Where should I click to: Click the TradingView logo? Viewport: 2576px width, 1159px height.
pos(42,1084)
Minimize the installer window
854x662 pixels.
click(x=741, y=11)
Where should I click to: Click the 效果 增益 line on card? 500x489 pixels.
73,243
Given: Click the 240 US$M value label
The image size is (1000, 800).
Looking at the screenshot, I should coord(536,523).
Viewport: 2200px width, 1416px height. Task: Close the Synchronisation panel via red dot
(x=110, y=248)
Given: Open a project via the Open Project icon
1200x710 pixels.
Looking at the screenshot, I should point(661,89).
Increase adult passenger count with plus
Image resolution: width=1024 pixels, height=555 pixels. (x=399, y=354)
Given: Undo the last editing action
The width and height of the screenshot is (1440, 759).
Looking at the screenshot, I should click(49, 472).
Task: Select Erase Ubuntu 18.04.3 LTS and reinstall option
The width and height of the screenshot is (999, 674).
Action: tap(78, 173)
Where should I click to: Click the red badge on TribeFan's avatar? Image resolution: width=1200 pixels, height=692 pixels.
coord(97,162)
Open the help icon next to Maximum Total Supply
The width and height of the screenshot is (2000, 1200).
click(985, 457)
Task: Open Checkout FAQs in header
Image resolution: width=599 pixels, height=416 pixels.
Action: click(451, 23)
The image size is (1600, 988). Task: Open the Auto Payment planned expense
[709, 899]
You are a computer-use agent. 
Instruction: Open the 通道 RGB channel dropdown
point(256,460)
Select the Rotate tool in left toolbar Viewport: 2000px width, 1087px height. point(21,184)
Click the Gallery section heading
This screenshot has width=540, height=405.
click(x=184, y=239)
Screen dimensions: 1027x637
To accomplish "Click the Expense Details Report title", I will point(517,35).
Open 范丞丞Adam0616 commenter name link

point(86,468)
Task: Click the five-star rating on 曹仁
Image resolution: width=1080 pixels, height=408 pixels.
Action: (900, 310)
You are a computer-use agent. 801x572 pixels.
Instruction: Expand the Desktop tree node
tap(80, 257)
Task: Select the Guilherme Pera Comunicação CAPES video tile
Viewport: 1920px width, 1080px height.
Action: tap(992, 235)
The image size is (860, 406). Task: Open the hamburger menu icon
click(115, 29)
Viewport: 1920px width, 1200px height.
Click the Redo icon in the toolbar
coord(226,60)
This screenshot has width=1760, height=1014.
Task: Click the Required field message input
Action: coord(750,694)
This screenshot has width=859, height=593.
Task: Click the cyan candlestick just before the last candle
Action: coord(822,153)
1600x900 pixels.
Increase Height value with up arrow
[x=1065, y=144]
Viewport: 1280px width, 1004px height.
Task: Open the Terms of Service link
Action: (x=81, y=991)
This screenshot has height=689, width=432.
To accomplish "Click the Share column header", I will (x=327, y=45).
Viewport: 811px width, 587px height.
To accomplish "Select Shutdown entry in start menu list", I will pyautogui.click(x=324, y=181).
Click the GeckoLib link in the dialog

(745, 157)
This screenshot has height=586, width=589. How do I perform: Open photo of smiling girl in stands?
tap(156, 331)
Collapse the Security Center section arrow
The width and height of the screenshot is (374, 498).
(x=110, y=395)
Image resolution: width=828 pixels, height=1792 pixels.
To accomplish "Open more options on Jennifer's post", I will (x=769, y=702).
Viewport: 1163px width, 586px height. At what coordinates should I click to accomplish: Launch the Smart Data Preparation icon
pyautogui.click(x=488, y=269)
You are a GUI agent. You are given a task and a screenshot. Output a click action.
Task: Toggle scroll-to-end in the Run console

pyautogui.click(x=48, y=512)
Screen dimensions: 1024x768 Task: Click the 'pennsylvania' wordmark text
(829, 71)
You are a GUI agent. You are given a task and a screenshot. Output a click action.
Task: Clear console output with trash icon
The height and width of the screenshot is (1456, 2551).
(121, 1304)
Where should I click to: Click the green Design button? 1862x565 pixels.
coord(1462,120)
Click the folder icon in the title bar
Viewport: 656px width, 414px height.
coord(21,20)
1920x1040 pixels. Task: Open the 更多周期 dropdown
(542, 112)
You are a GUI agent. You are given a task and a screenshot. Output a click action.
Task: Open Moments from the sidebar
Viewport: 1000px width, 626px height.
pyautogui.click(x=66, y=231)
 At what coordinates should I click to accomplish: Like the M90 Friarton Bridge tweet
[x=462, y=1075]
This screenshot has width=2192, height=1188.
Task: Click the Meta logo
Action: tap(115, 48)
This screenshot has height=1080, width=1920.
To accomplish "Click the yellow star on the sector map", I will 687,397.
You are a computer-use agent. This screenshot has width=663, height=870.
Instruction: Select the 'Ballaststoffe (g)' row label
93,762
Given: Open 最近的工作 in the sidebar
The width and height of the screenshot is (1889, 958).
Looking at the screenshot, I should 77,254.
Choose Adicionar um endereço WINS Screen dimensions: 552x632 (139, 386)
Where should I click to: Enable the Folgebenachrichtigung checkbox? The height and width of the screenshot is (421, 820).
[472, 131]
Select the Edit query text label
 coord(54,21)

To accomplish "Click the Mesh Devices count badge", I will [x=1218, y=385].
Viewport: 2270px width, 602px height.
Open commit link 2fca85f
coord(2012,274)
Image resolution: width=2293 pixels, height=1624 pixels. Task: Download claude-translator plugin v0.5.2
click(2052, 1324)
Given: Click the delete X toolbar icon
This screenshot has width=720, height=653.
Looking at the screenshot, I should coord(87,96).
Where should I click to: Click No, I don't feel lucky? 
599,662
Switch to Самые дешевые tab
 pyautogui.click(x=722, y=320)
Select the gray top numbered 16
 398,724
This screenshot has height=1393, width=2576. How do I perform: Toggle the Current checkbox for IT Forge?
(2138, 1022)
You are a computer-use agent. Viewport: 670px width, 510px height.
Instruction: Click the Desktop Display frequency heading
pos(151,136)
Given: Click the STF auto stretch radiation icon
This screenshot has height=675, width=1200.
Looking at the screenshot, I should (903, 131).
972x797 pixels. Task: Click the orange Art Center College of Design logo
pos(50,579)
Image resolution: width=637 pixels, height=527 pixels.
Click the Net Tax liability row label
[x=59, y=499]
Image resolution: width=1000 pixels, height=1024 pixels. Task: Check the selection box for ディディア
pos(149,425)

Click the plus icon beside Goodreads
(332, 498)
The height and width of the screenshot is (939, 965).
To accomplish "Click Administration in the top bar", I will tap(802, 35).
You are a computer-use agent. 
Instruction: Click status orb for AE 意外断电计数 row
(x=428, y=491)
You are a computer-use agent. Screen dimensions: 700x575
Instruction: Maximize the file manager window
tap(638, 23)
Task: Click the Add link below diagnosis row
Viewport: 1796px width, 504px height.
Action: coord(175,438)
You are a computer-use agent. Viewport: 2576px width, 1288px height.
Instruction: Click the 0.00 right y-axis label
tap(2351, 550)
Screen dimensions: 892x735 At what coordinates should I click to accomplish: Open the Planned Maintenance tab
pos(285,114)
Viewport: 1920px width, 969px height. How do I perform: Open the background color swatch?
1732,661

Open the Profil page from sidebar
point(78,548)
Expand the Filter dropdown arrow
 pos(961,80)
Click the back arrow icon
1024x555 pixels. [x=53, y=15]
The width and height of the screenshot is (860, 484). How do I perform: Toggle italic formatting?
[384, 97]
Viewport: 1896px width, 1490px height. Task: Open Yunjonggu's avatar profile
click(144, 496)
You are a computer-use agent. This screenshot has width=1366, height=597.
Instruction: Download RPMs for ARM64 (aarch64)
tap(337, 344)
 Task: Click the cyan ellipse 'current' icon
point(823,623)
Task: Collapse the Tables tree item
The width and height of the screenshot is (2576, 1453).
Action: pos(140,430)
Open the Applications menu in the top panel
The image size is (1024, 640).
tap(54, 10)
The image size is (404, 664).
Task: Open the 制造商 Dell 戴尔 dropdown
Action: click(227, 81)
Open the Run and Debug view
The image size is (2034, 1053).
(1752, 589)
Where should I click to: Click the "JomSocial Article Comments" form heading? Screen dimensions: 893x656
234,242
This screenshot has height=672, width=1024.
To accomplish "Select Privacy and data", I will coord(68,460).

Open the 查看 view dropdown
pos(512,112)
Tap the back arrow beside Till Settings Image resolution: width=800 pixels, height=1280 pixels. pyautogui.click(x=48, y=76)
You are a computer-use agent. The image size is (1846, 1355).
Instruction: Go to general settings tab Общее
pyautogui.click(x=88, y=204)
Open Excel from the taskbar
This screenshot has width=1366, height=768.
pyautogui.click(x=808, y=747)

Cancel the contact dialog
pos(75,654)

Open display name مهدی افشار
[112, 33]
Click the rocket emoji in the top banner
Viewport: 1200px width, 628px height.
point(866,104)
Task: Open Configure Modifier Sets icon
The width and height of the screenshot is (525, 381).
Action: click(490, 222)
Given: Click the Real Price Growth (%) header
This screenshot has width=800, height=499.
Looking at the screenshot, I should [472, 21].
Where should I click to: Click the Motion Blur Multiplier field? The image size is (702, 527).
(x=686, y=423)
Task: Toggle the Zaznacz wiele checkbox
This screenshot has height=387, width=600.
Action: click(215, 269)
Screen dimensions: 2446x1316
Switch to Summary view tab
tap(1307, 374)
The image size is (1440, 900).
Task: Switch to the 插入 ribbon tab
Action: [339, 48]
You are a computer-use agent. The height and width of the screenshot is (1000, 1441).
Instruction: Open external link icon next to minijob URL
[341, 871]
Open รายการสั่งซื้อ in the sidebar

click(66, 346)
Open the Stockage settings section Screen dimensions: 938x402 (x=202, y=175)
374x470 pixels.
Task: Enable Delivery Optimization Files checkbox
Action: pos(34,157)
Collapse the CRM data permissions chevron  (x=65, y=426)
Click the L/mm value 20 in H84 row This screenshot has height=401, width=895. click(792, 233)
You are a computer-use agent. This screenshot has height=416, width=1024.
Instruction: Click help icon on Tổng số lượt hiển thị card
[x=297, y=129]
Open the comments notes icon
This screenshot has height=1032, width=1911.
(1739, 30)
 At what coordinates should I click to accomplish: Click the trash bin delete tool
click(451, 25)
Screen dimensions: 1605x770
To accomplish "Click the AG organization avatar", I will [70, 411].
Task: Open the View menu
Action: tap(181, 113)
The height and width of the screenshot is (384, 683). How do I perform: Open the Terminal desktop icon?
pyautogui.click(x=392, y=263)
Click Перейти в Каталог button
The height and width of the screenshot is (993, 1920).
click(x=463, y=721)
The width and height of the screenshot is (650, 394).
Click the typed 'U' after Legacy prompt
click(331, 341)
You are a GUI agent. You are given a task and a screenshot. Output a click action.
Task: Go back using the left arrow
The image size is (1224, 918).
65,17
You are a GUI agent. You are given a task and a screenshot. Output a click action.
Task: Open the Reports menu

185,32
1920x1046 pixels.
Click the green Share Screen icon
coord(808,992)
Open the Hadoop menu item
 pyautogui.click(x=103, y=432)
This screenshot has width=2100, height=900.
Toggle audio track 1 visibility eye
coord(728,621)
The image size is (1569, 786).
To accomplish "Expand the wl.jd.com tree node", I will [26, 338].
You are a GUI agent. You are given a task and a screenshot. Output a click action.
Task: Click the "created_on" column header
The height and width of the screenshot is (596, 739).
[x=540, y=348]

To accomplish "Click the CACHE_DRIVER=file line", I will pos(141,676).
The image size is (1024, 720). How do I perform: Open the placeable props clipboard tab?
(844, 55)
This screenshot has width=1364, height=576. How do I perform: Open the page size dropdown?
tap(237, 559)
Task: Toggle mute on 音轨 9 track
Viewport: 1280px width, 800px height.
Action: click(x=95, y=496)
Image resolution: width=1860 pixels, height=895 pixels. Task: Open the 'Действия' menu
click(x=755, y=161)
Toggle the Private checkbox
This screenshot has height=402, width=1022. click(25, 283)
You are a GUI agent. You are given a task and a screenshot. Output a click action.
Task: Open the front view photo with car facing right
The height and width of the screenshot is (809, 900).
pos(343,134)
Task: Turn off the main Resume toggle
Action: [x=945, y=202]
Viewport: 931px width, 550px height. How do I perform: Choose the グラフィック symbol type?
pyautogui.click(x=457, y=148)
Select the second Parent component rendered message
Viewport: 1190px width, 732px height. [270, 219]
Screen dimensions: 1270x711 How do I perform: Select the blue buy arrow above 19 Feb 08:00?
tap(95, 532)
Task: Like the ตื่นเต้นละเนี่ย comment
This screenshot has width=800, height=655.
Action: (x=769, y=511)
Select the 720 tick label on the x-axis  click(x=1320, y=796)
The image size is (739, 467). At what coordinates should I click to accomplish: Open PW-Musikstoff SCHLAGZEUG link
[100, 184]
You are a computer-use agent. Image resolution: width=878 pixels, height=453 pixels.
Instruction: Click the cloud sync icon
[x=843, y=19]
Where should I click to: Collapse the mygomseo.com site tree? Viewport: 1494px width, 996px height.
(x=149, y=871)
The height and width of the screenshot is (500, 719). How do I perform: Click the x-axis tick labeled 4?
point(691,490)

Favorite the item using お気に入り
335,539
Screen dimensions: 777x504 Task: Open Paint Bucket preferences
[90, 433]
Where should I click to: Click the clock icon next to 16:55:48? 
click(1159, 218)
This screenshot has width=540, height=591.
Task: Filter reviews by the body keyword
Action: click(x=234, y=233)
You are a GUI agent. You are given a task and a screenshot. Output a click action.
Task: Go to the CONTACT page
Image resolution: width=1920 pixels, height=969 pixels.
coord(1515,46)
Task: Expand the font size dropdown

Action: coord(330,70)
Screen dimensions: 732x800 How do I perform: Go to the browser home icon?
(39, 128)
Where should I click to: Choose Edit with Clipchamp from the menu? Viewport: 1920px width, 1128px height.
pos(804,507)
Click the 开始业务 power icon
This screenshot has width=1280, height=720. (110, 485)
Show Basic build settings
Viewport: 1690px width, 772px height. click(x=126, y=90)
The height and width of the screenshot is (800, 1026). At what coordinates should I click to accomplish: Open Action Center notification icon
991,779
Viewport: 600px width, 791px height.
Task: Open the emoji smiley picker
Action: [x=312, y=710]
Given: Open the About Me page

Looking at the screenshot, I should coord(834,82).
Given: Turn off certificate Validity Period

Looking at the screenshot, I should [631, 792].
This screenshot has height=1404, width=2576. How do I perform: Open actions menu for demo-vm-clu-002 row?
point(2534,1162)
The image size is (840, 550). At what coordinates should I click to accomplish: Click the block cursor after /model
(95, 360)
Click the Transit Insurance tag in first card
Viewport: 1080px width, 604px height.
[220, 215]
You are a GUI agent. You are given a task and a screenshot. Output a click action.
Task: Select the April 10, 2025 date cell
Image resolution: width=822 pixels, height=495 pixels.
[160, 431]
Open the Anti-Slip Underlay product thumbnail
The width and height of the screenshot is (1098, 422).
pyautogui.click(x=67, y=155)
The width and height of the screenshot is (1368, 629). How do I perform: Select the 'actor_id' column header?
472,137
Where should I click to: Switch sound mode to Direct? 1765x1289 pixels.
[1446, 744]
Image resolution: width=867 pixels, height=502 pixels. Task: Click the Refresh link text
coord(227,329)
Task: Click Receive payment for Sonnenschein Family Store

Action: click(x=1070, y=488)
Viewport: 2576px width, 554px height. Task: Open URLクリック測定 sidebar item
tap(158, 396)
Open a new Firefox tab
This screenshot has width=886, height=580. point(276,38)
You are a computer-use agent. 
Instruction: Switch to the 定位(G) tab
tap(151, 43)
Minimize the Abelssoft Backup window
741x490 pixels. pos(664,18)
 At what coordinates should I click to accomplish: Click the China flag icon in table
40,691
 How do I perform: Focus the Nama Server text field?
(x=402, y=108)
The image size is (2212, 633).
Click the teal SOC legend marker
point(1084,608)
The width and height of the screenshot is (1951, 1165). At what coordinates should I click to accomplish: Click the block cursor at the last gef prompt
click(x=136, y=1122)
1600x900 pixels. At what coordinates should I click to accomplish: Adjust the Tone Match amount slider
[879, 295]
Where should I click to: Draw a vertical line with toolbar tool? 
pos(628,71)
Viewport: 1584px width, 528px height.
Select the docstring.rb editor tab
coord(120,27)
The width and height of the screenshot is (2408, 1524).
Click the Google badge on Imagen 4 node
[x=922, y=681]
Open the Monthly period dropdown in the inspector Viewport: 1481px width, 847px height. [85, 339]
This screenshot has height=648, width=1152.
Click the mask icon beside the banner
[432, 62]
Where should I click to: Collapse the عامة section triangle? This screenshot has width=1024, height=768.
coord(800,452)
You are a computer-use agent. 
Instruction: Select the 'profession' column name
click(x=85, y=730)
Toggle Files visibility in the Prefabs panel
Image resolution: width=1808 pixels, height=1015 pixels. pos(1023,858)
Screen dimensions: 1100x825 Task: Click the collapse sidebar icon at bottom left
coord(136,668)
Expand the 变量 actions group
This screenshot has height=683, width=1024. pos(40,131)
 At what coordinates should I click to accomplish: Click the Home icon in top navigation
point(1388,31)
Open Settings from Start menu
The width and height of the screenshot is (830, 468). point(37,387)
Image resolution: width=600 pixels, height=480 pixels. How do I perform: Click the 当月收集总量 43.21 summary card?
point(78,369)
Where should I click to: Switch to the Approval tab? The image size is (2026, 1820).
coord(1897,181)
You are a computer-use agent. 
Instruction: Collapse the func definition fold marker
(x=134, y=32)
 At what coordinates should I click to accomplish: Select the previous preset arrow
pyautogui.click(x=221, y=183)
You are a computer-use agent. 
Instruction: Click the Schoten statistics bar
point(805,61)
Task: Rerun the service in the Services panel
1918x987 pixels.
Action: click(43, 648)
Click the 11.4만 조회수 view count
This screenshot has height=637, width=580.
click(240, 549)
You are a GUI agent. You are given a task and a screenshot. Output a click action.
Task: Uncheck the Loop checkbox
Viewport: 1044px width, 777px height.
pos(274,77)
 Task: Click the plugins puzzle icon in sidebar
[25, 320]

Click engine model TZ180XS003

• Short exercise: Transcribe without alteration every line of the records, from the line containing "The width and height of the screenshot is (1951, 1165)." down through the line containing "coord(120,27)", both included.

• Result of this task:
The width and height of the screenshot is (1951, 1165). At what coordinates should I click to accomplish: Click the block cursor at the last gef prompt
click(x=136, y=1122)
1600x900 pixels. At what coordinates should I click to accomplish: Adjust the Tone Match amount slider
[879, 295]
Where should I click to: Draw a vertical line with toolbar tool? 
pos(628,71)
Viewport: 1584px width, 528px height.
Select the docstring.rb editor tab
coord(120,27)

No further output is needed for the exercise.